Pagination needs more than an OrderBy. It needs an order that uniquely identifies the position of every row.

Sorting only by CreatedAt is not deterministic when several rows share the same timestamp. The database is free to return those tied rows in a different order on the next query. A row can then appear twice or be skipped as the client moves between pages.

Add a stable, unique tie-breaker:

var orders = await db.Orders
    .AsNoTracking()
    .OrderByDescending(order => order.CreatedAt)
    .ThenByDescending(order => order.Id)
    .Skip(pageIndex * pageSize)
    .Take(pageSize)
    .ToListAsync(cancellationToken);

The combined CreatedAt and Id order is fully unique as long as Id is unique. Apply the same columns and directions everywhere that fetches a page, builds a cursor, or depends on a stable sequence. The corresponding database index should follow the query’s filter and ordering shape.

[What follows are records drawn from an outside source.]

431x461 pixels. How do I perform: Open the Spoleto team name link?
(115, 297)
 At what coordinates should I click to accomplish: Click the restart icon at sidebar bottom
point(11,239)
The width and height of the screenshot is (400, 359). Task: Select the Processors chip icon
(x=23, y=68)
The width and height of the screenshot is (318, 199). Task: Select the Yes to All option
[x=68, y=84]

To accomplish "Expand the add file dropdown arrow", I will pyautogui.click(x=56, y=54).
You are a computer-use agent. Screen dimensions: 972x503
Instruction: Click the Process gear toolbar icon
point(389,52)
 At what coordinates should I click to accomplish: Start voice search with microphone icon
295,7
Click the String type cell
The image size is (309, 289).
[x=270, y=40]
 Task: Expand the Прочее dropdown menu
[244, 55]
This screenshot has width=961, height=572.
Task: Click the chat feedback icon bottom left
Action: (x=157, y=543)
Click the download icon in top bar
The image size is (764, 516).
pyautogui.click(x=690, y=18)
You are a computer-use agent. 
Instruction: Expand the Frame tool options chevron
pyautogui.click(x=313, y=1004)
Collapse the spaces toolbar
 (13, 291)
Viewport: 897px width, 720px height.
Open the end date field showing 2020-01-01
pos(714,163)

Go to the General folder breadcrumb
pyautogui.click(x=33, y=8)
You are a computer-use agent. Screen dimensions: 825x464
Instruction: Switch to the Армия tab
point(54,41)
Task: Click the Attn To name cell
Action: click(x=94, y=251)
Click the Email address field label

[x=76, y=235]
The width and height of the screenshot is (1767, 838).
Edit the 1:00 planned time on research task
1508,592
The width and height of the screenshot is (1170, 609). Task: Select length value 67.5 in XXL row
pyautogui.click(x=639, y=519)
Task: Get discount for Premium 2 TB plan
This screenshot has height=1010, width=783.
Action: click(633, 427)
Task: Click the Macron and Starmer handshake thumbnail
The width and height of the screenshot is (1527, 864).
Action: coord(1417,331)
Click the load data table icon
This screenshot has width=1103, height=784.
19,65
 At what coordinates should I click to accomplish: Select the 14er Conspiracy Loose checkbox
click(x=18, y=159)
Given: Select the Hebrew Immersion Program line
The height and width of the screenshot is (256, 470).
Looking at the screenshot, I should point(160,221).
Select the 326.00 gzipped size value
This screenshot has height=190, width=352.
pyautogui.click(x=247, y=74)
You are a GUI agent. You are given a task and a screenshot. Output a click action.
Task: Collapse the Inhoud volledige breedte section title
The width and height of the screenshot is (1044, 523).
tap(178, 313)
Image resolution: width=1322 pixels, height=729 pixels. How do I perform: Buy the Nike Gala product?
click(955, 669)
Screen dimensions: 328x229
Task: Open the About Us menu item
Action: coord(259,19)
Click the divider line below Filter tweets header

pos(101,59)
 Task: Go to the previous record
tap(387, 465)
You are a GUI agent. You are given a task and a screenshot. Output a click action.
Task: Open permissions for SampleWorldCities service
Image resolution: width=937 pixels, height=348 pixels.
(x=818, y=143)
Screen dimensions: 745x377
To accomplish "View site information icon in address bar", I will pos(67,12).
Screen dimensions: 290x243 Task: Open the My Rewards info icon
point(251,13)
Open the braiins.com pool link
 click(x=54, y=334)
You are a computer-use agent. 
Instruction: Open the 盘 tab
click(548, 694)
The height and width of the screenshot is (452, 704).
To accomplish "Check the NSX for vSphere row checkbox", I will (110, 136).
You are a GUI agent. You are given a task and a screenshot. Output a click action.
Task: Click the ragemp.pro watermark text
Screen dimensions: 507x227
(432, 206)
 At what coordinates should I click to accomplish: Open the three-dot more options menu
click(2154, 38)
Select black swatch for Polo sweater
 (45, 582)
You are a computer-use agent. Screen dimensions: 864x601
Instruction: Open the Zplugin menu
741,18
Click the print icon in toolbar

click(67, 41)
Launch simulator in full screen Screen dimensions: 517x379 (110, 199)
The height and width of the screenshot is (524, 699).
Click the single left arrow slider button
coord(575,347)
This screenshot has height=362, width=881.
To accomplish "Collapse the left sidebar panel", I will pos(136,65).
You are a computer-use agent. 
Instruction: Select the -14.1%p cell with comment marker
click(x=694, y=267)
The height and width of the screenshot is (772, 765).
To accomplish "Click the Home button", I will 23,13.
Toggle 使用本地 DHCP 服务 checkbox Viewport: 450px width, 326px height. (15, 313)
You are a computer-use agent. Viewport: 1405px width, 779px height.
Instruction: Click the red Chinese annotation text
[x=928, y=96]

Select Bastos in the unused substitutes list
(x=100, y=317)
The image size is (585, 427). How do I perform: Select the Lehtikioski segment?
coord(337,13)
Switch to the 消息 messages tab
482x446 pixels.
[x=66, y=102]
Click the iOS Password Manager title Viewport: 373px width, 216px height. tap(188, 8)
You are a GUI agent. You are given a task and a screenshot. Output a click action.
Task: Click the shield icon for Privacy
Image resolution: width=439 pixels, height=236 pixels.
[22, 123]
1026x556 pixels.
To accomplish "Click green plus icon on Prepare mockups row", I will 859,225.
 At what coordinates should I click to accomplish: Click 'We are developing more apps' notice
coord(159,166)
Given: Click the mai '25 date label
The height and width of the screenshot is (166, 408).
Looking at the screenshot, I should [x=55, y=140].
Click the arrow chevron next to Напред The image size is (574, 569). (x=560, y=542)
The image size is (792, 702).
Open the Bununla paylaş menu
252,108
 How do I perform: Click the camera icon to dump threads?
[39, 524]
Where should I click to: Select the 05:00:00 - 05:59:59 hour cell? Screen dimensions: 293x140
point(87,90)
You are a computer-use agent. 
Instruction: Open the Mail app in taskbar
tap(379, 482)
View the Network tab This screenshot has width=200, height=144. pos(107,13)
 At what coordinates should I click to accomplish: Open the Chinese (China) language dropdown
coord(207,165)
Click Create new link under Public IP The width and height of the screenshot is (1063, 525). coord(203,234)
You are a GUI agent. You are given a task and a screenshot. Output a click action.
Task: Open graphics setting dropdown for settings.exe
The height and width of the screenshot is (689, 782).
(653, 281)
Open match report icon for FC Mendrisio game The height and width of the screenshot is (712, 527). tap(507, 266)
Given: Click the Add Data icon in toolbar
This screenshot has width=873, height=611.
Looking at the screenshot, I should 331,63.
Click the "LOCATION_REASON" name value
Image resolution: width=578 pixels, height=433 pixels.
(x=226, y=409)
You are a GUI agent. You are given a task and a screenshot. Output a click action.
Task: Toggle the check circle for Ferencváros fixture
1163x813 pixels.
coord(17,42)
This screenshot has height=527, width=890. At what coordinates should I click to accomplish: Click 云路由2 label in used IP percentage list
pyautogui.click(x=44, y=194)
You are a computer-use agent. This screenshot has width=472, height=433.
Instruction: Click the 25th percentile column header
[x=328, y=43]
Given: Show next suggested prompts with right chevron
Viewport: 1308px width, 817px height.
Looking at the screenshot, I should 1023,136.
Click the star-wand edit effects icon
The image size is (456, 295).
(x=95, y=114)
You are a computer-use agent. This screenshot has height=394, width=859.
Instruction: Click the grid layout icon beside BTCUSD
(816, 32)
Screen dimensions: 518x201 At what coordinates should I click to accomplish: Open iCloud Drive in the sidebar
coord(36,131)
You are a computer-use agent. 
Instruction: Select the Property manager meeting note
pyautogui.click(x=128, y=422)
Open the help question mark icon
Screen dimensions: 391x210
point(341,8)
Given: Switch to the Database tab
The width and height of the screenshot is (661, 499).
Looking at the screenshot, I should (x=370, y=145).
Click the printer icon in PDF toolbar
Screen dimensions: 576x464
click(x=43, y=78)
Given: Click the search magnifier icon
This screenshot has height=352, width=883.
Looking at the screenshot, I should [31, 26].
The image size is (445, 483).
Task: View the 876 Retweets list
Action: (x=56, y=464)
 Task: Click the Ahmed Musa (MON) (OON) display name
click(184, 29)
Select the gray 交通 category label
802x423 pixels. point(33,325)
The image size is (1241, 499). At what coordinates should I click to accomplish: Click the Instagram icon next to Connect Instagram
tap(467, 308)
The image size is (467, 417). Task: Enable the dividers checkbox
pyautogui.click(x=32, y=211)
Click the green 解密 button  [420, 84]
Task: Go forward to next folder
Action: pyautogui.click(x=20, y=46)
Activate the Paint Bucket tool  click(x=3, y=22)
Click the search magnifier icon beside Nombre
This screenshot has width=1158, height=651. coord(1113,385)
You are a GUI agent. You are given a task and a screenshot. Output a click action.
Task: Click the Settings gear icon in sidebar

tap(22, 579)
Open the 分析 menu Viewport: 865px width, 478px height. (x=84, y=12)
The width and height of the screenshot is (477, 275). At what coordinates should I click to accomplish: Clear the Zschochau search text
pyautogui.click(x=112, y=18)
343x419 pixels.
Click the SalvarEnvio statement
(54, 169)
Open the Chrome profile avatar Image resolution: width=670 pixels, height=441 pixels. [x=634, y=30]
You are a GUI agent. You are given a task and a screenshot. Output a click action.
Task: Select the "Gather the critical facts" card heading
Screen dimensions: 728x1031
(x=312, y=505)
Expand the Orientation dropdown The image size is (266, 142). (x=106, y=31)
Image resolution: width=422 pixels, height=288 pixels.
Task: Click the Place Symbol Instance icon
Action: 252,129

Prefer non-null sort keys for pagination. If a sort key can be null, define its null ordering explicitly and apply the same rule when comparing cursor values.

Do not rely on insertion order or assume that a relational database returns primary-key order automatically. Without an explicit OrderBy, there is no ordering contract.

A deterministic order does not make offset pagination immune to concurrent inserts and deletes. Rows can still shift before the requested offset between two queries. When users mostly move forward or backward through a large list, keyset pagination is usually the stronger choice. It uses the last seen sort values instead of counting past earlier rows.

Use offset pagination when random page access is a real requirement. Whichever pagination method you choose, make the order fully unique first.